В конце концов бросилась в соседнее отделение, привела еще двух сестер, няню, кое-как уложили старика. Кровь не останавливалась! Где же этот проклятый Зимин?! Барончик с усиками! Глаза пуделя и такой же пуделиного масленого цвета проборчик в набриолиненной, блестящей голове. Я сделала уже все, что могла. А Зимин появился, когда старик уж, казалось, кончался, затихал. Как водится, этот горе-врач тотчас наорал на меня. Старика срочно повезли в операционную, вызвали хирурга из неотложки, кровотечение остановили, но чего это стоило! Больной и после переливания едва дышал. Все мы были перемазаны его кровью, перенервничали, перетряслись. А когда я, сдав дежурство, пошла домой, круглые больничные часы в пустом вестибюле равнодушно показывали половину первого. Больничные часы!

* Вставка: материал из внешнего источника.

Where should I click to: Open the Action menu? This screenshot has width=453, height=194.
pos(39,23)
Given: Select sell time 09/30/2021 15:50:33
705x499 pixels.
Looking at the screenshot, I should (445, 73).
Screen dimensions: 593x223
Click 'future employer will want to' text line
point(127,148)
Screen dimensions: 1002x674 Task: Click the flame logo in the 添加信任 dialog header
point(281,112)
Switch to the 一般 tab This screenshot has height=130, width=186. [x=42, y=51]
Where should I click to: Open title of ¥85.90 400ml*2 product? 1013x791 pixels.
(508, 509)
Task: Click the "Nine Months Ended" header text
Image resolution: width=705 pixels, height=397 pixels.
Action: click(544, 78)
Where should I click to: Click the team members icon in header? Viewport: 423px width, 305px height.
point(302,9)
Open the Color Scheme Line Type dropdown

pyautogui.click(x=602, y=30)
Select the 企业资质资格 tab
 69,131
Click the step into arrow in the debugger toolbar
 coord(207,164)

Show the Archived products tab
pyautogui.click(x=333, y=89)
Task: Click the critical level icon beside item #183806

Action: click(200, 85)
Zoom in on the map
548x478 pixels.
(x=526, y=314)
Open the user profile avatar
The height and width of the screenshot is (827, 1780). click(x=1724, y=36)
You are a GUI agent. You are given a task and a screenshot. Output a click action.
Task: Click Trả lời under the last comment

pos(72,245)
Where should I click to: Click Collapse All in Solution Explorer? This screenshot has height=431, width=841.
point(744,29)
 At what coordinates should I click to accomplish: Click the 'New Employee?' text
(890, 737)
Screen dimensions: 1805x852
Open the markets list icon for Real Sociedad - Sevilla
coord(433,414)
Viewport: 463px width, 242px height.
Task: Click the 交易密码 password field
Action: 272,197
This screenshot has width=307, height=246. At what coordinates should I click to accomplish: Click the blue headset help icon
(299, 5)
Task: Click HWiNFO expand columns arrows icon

Город уже давно спал тем будничным октябрьским сном, когда ложатся рано — завтра на работу, — на улицах слякоть и ветер, фиолетовосеро лежит на крышах мокрое глухое небо, отсвечивая безнадежьем, одни фонари, одинокие сторожа осенней ночи, трясутся от ветра, качают тени — фонарям холодно и жутко.
Бегом, оскользаясь, миновала пустырь перед больницей — зачем он тут, а он и сейчас пустырь, — выбралась к трамвайной остановке. Еще теплилась надежда на последний, заблудившийся трамвай. По теории они должны ходить до двух. По теории… На остановке никого. Вдали ни одного цветного огонька. Лишь машины, и те редкие, все мимо, отсоединенные напрочь от меня и, быть может, от всего сущего! Ночные машины! Ветер свежо и упруго дует с мрачных загородных полей, из темных лесов. Этим ветром будто выдувает из меня душу, остатки тепла и жизни в ней. В окружающем голову качании фонарей мелькает снег. Или дождь? И от всего этого: ветра, холода, безлюдья, перенесенного волнения, двойной смены, грубости врача — меня тоже качает, начинает трясти, как перед припадком. Чувствую: еще малость, какая-то капля — и упаду, будет то, что уже со мной случалось. «Болезнь богов» коснулась и меня. Дрожали ноги, колени, под ложечкой тошнотно тянуло, в краях щек, во лбу ощущалась замораживающая пустота. Что делать мне? Господи? Что делать? А ноги уже подкашивались — вот сяду, подломлюсь сейчас прямо на поребрик, на край остановки, забрызганный полузамерзшей дорожной грязью! Надо назад, в больницу, но идти снова через ночной пустырь, где, казалось, и днем-то бродят привидения, выше сил… Это я не смогу… Не смо-гу-у!